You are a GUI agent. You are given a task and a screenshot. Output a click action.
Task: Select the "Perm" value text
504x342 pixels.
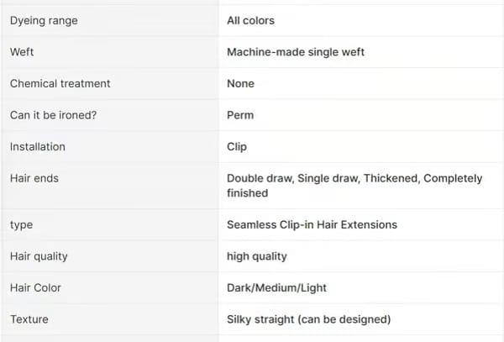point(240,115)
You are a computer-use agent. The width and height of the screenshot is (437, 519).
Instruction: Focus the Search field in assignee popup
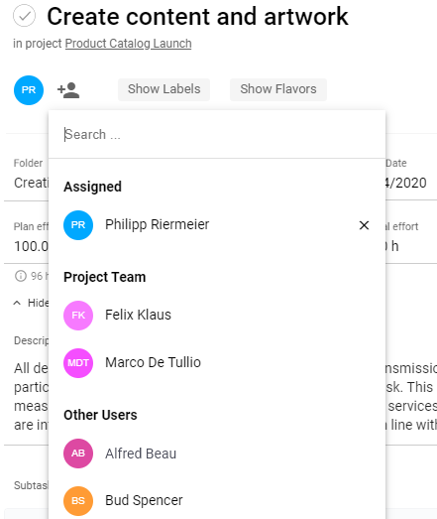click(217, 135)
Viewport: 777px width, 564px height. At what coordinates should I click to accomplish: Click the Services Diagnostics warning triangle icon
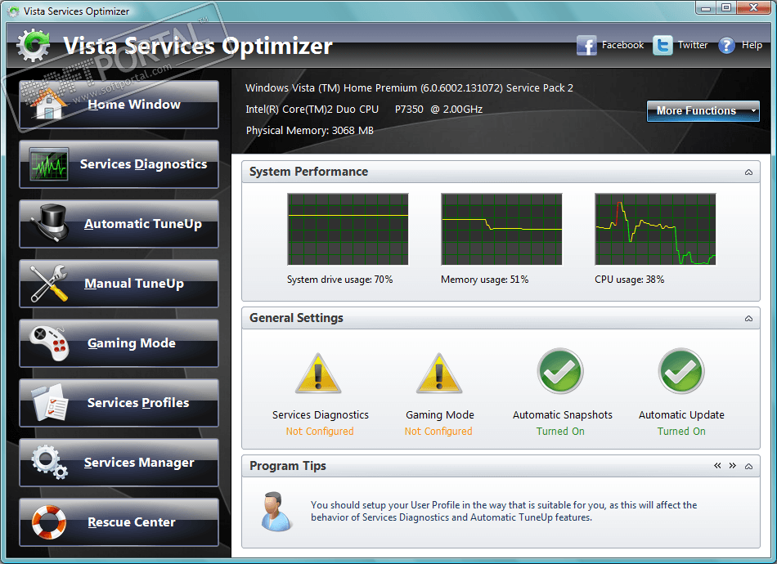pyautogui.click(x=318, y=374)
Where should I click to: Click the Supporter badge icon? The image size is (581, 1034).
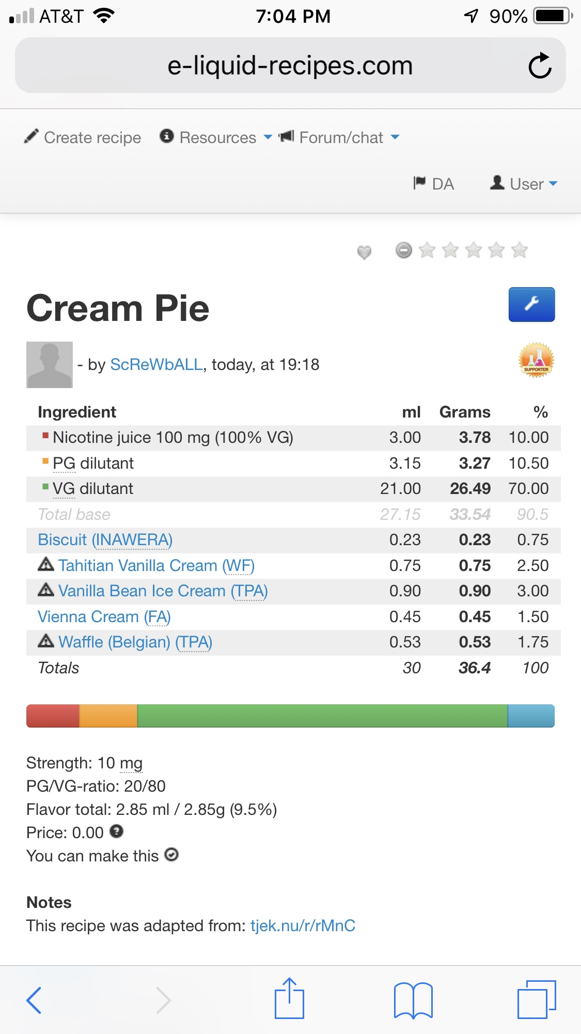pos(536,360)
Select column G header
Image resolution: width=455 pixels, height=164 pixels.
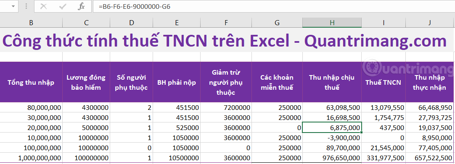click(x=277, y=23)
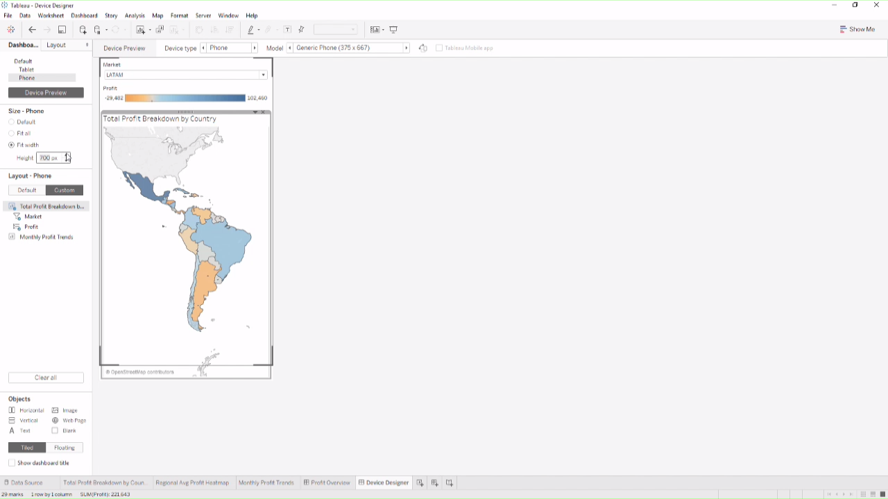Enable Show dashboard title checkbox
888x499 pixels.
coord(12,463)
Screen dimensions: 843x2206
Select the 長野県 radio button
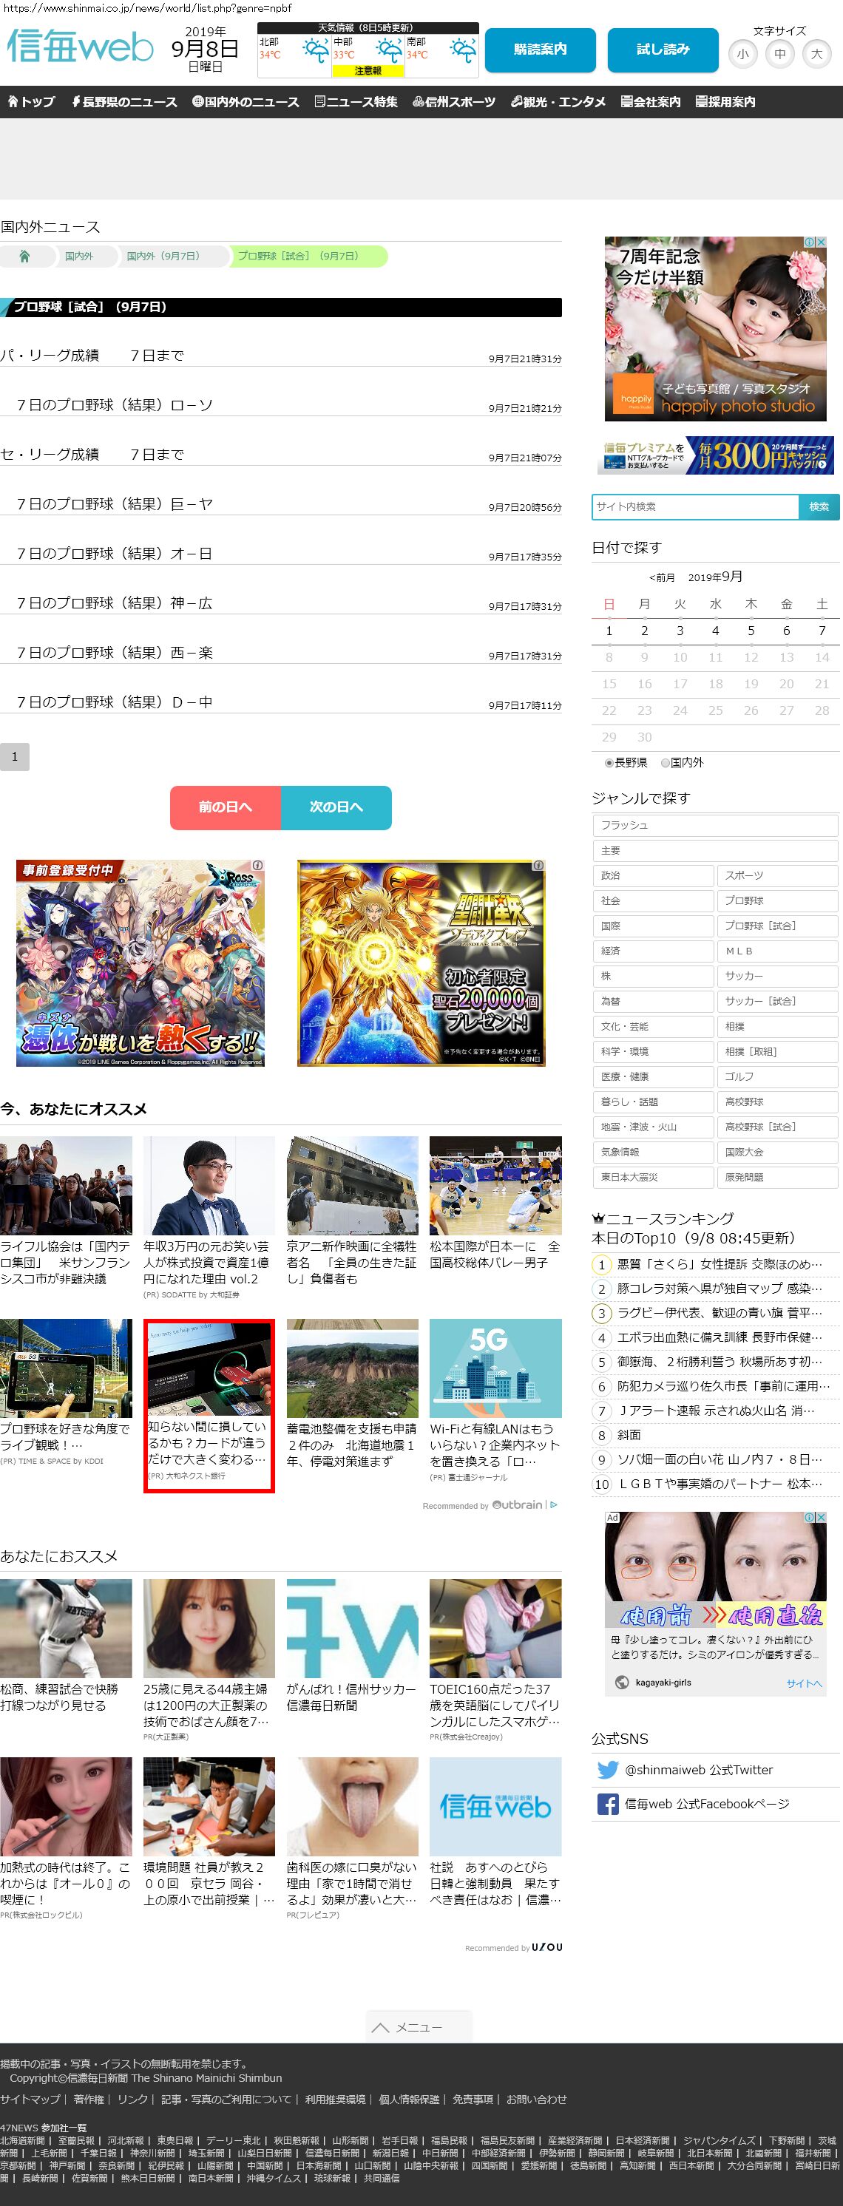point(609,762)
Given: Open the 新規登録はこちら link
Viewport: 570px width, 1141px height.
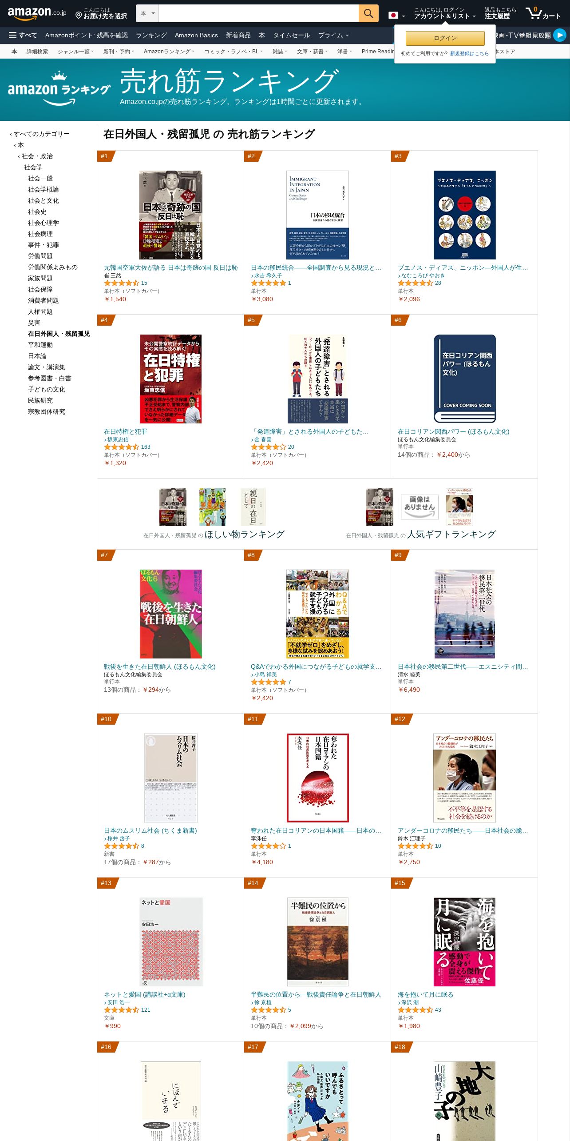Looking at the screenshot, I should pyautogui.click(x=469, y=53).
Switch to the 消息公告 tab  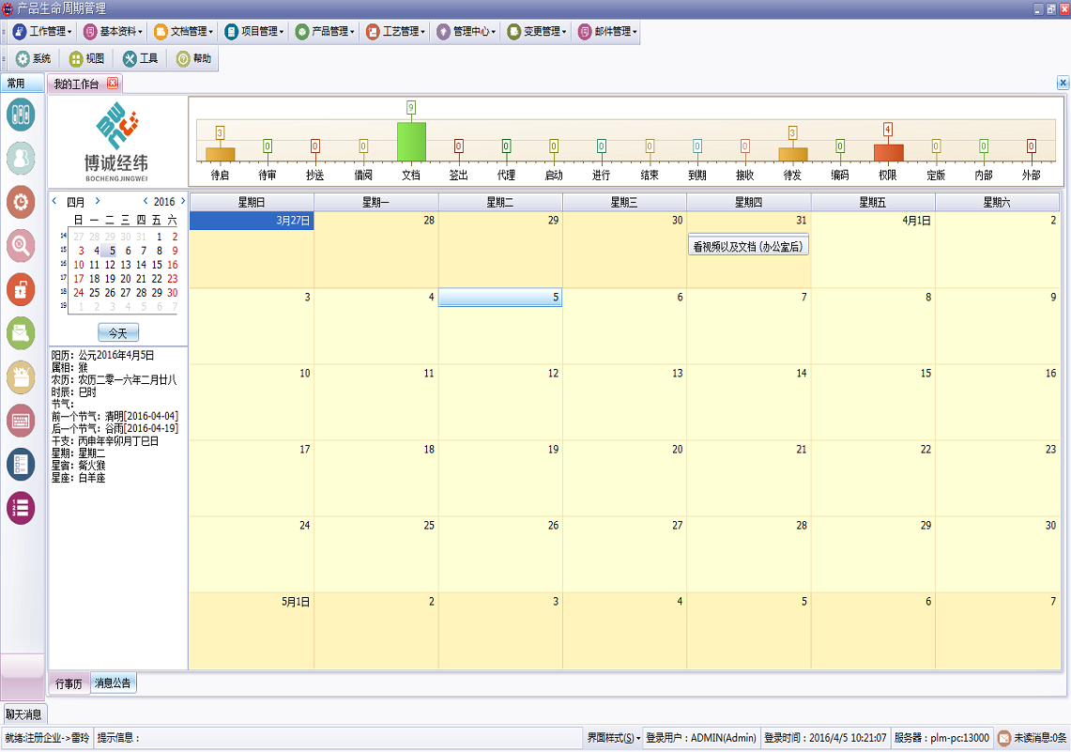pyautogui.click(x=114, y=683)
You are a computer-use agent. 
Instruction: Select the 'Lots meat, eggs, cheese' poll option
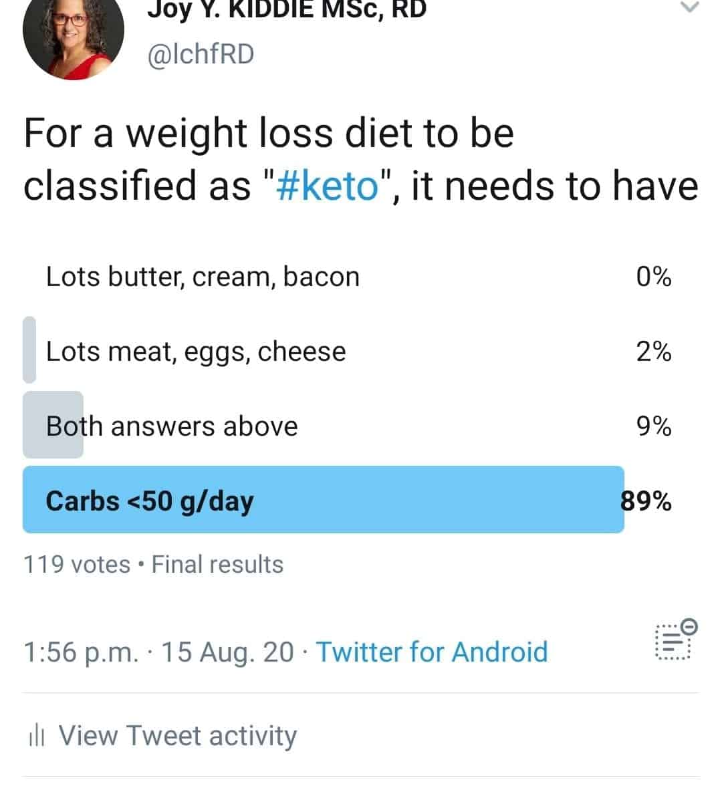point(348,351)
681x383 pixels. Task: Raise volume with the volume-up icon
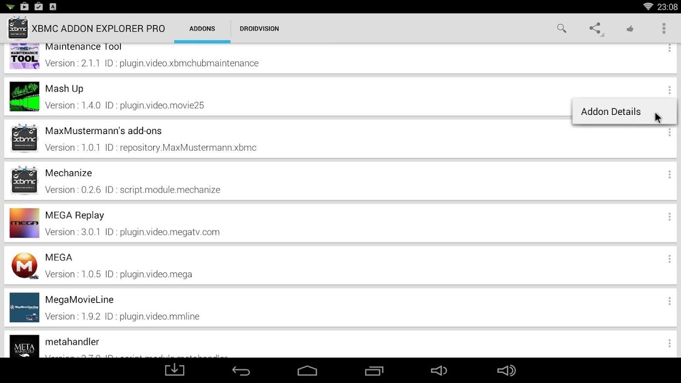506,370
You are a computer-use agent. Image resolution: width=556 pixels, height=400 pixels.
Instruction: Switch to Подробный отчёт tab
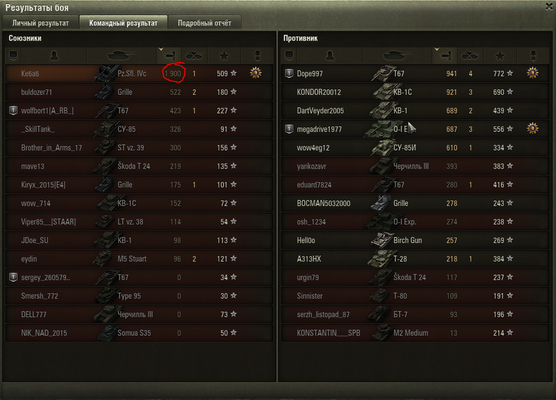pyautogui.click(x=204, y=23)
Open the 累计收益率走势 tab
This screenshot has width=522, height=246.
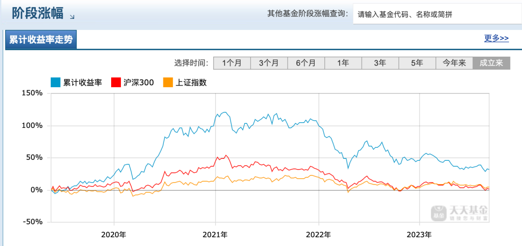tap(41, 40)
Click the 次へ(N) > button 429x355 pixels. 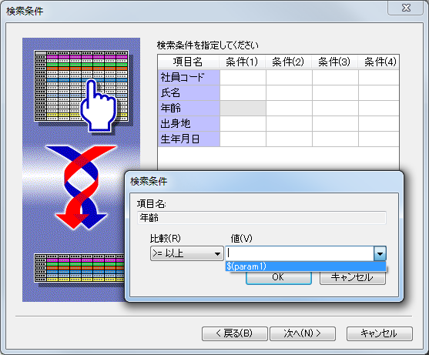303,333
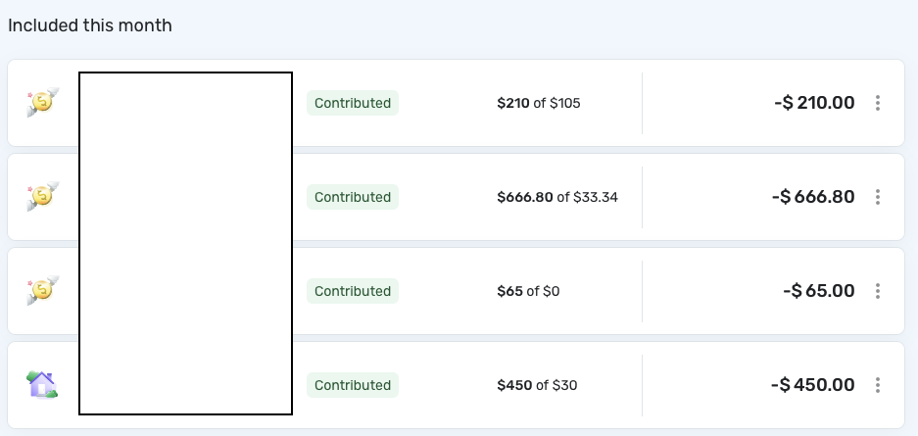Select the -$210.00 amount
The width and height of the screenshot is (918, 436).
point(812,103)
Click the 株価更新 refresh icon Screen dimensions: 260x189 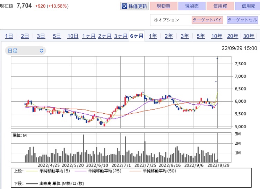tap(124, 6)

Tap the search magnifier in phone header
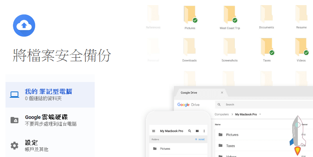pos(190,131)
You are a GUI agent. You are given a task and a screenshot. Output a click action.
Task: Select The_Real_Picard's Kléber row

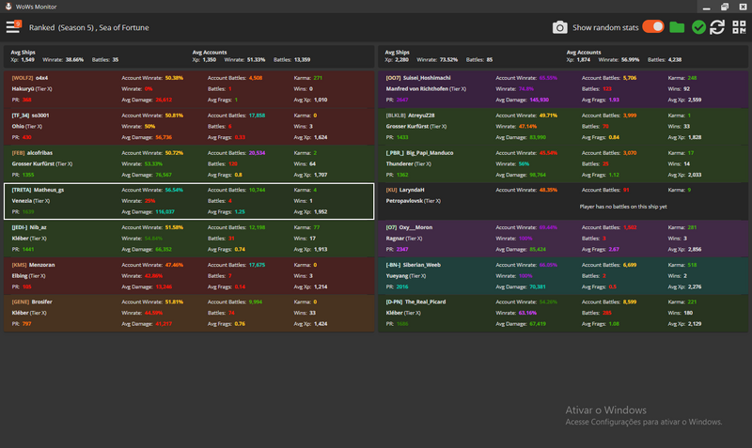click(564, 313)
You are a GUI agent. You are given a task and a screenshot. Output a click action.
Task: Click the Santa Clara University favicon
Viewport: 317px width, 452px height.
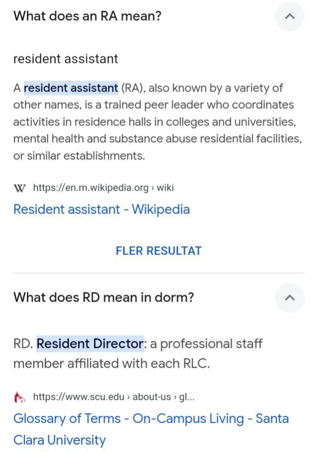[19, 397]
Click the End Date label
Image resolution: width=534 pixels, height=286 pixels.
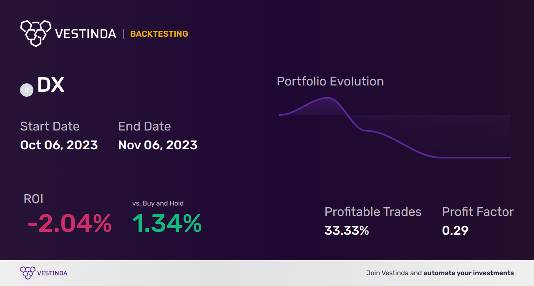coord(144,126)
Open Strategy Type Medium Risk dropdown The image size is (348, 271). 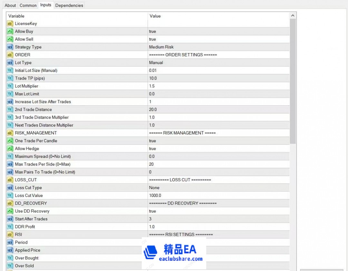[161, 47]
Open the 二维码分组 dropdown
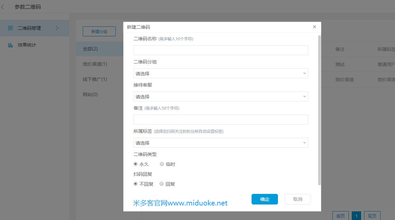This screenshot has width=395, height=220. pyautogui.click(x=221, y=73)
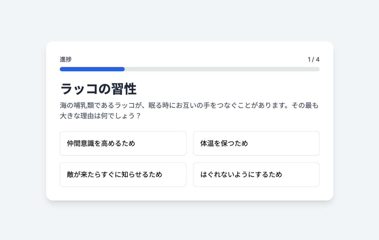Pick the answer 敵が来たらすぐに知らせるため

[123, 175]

*-*-*

- Task item: The line containing "Given: Open the 新規登録はこちら link" marks where the copy ends; print every line before it from the start of the records, and that line too, but no pictures.

- Final answer:
You are a GUI agent. You are given a task and a screenshot. Output a click action.
Task: Select the "Perm" value text
504x342 pixels.
point(240,115)
You are a computer-use agent. The width and height of the screenshot is (437, 519).
Instruction: Focus the Search field in assignee popup
click(217, 135)
Viewport: 777px width, 564px height. At what coordinates should I click to accomplish: Click the Services Diagnostics warning triangle icon
pyautogui.click(x=318, y=374)
Where should I click to: Click the Supporter badge icon? The image size is (581, 1034).
pos(536,360)
Select column G header
Image resolution: width=455 pixels, height=164 pixels.
click(x=277, y=23)
Enable Show dashboard title checkbox
888x499 pixels.
coord(12,463)
Screen dimensions: 843x2206
Select the 長野県 radio button
point(609,762)
Given: Open the 新規登録はこちら link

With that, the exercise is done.